The observations he decided to share with the world in recent months were described in the Evening Standard by Paul Waugh:
What can we say in his defence?The 24-year-old ... described Labour MP Diane Abbott as “a f**king idiot”.
He said Commons Speaker John Bercow was an “opportunist little tw*t” and tennis star Andy Murray a “d**k”.
His message about “slave-grown” fruit caused particular offence. “God this fairtrade, organic banana is sh*t. Can I have a banana is sh*t. Can I have a slave-grown, chemically enhanced, genetically modified one please?”
Mr MacLennan also attacked the elderly, bemoaning that he is “sitting opposite the ugliest old boot I've ever seen” and in another Tweet referring to pensioners as “coffin dodgers”.
He repeatedly described younger voters as “chavs” and boasted about his drinking: “I think I might be sober for the first time in four days.”
There is the point that many people will agree with his opinions of Dianne Abbott, John Bercow and Andy Murray.
That there is the point that he is only 24 years old and was fighting a seat he was not expected to win. So he is allowed to be naive and inexperienced.
But if you choose to go into politics at that age then you have to accept that it is bound to cramp your style to some extent. I was a district councillor at 26 and had to wear a collar and tie more often than I would otherwise have chosen.
And there is the fact, as Stephen's Linlithgow Journal reminds us, that most of us now have an online past, which in most cases will not be entirely creditable. Will this debar everyone from being a candidate?
Yes, we are going to have to learn to be more broadminded about youthful indiscretions, but MacLennan was tweeting recklessly until very recently.

Given records
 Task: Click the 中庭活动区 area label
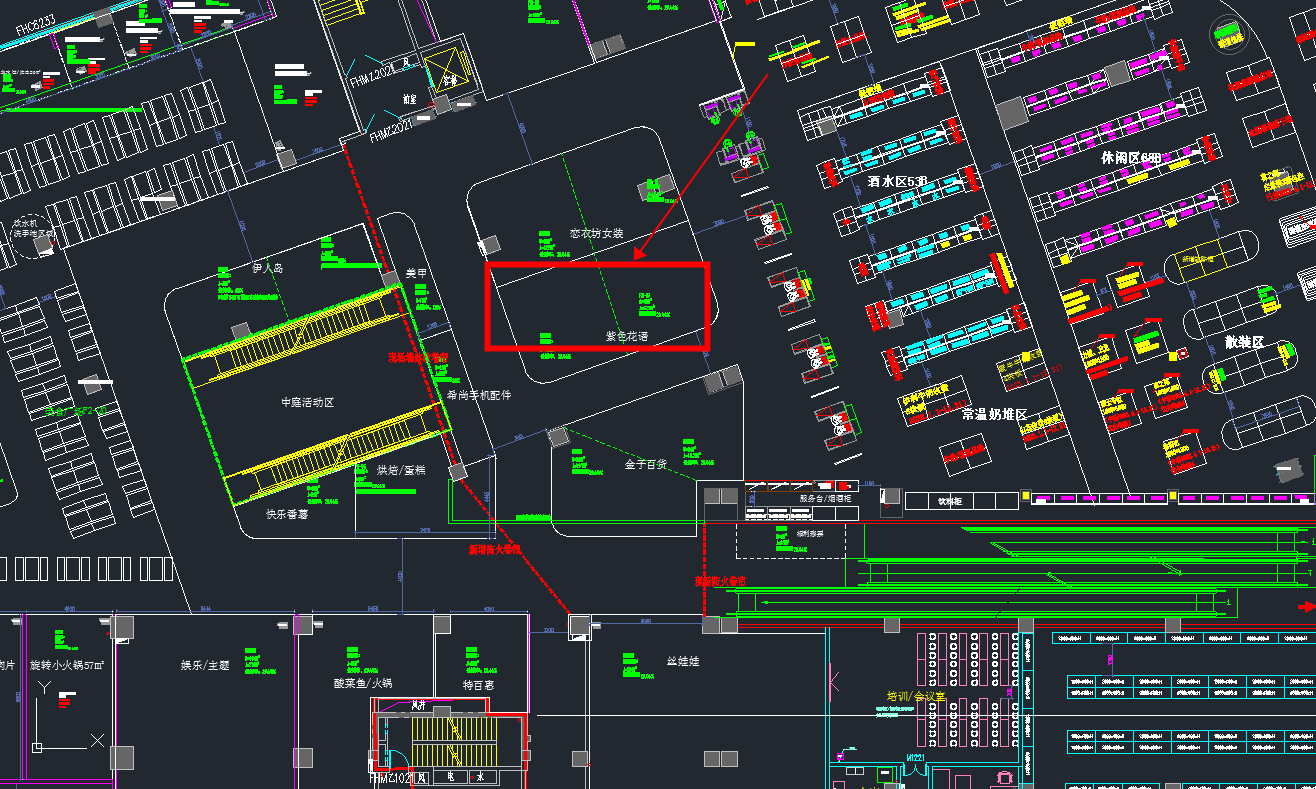[307, 402]
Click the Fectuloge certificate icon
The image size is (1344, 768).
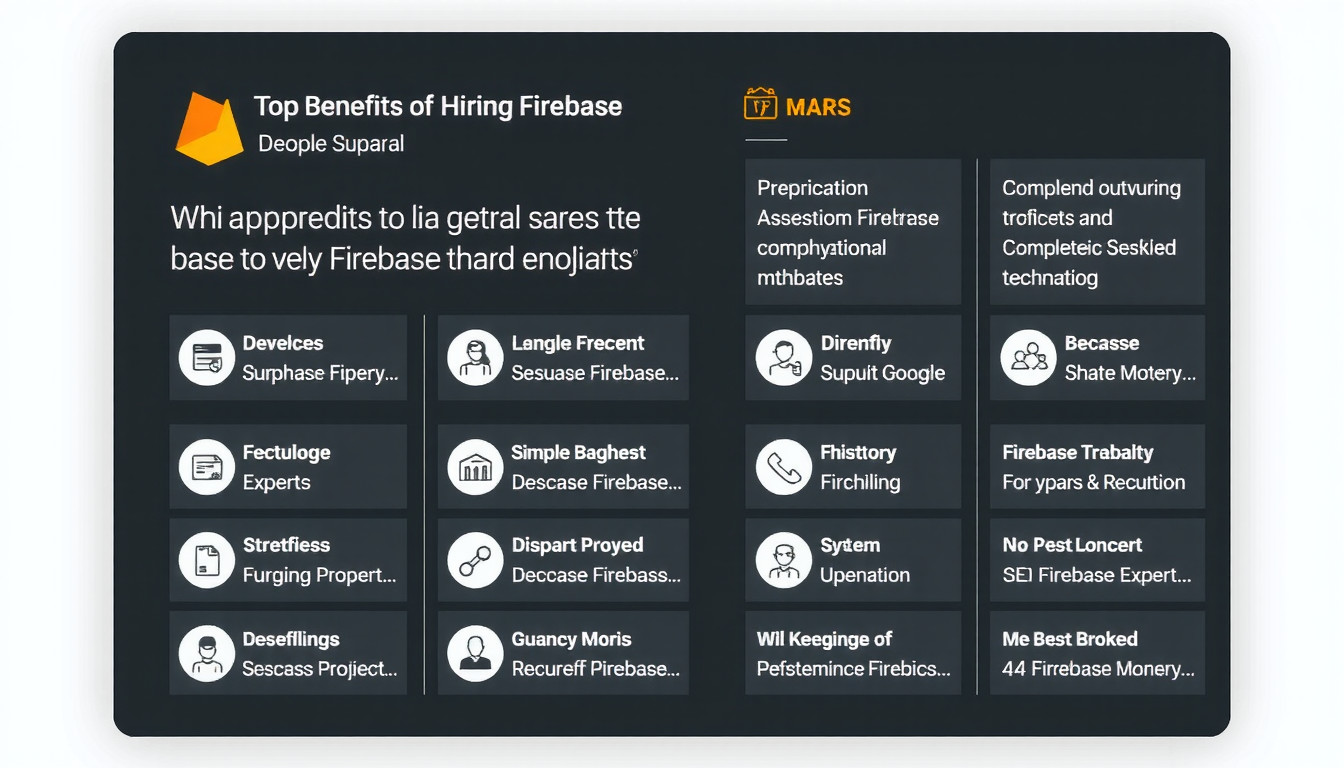click(x=207, y=467)
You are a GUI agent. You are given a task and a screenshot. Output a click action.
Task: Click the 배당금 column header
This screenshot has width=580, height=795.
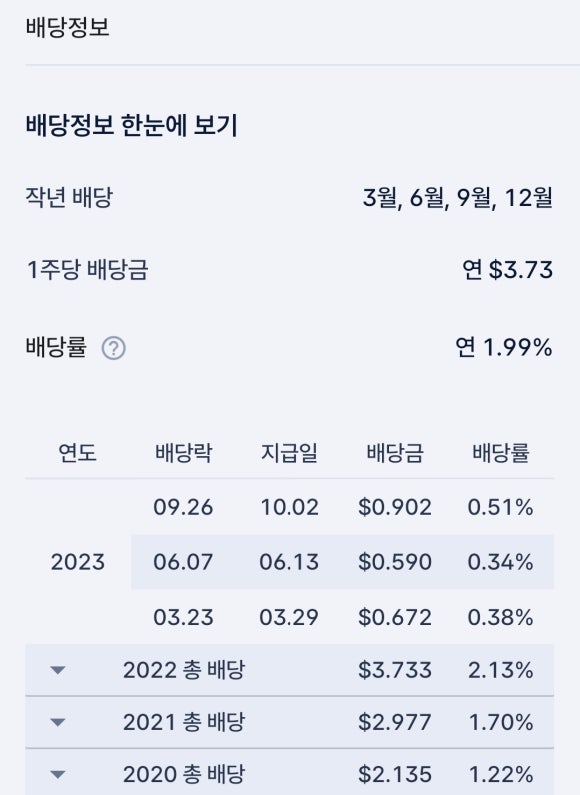(x=394, y=452)
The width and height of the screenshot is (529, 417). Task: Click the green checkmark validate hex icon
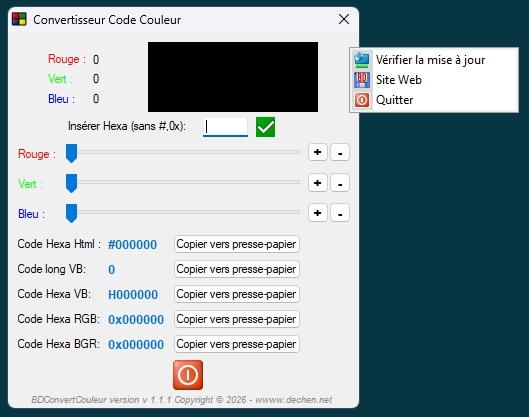point(265,127)
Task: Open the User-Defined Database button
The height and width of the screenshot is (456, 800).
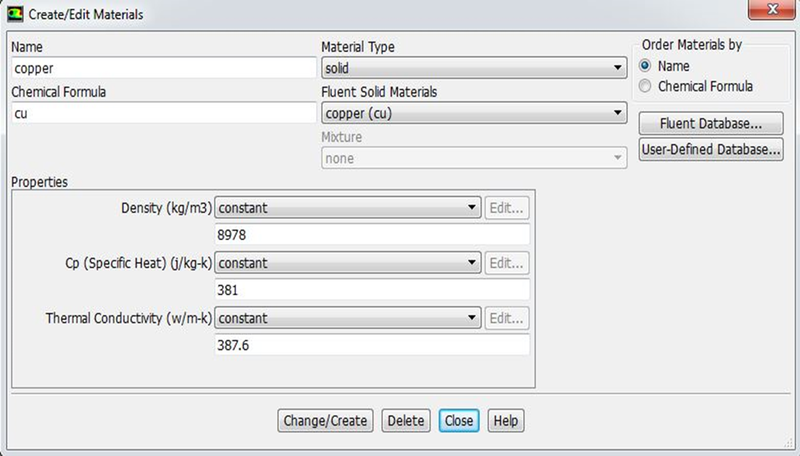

Task requirements
A) According to the commentary on Mr MacLennan's tweets, at what age was its writer a district councillor?
B) Retype the stretch of the commentary on Mr MacLennan's tweets from "He said Commons" through "and Andy Murray.".

Solution set
A) 26

B)
He said Commons Speaker John Bercow was an “opportunist little tw*t” and tennis star Andy Murray a “d**k”.
His message about “slave-grown” fruit caused particular offence. “God this fairtrade, organic banana is sh*t. Can I have a banana is sh*t. Can I have a slave-grown, chemically enhanced, genetically modified one please?”
Mr MacLennan also attacked the elderly, bemoaning that he is “sitting opposite the ugliest old boot I've ever seen” and in another Tweet referring to pensioners as “coffin dodgers”.
He repeatedly described younger voters as “chavs” and boasted about his drinking: “I think I might be sober for the first time in four days.”
There is the point that many people will agree with his opinions of Dianne Abbott, John Bercow and Andy Murray.